# Composers who used math to write music?



## Manok (Aug 29, 2011)

Which composers used math to write their music? If any.


----------



## Klavierspieler (Jul 16, 2011)

I believe Xenakis did.


----------



## PetrB (Feb 28, 2012)

Oh, please. It would be far more interesting to know of mathematicians who used music to reach new creative heights in the realms of maths.

Iannis Xenakis uses(ed) mathematical formulae and concepts as a basis for his musical structures, as a template for a kind of music, series of events and gestures. Be assured that the ear still made the final choices, and not numbers.

Bartok played with the Golden Section ratio, as in number of bars in a piece and where material changed - though since music is a temporal and linear art there is no longer a 'rectangle' but a linear series of related length ratios....


----------



## violadude (May 2, 2011)

All of them.


----------



## Toddlertoddy (Sep 17, 2011)

PetrB said:


> Bartok played with the Golden Section ratio, as in number of bars in a piece and where material changed - though since music is a temporal and linear art there is no longer a 'rectangle' but a linear series of related length ratios....


Bartok also played with the Fibonacci sequence in the third movement of his Music for Strings, Percussion, and Celesta


----------



## BurningDesire (Jul 15, 2012)

Toddlertoddy said:


> Bartok also played with the Fibonacci sequence in the third movement of his Music for Strings, Percussion, and Celesta


And the first movement is heavily based in the idea of the golden ratio. Its overall form is such a ratio. The overall form is a golden ratio, and each of its sections within it are also golden ratios. Its also very pretty. ^_^


----------



## mmsbls (Mar 6, 2011)

PetrB said:


> Oh, please. It would be far more interesting to know of mathematicians who used music to reach new creative heights in the realms of maths.


I'm not sure I understand your comment.

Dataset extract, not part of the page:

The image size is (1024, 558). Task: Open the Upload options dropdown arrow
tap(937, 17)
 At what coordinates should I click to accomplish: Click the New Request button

Do you mean it would be more interesting because it's almost impossible to imagine mathematicians using music to develop new math whereas it's easy to imagine musicians using math to create new music?



PetrB said:


> Iannis Xenakis uses(ed) mathematical formulae and concepts as a basis for his musical structures, as a template for a kind of music, series of events and gestures. Be assured that the ear still made the final choices, and not numbers.


Do you know if this is true? I have read several rather detailed studies of some of Xenakis' works. In those studies the authors describe the composition process as involving math (and sometimes physics) dictating the music. In several cases he apparently used random number generators. I was never clear if he used the math and physics as a first pass for the music and later modified the music based on his ear. I was under the impression that he did not.

I personally felt that using math (or physics) could be interesting but only if the composer iterated the process to better understand how to use the math better (i.e. to create music that more closely matched the composers desires). I have never known if Xenakis or others did anything along those lines.


----------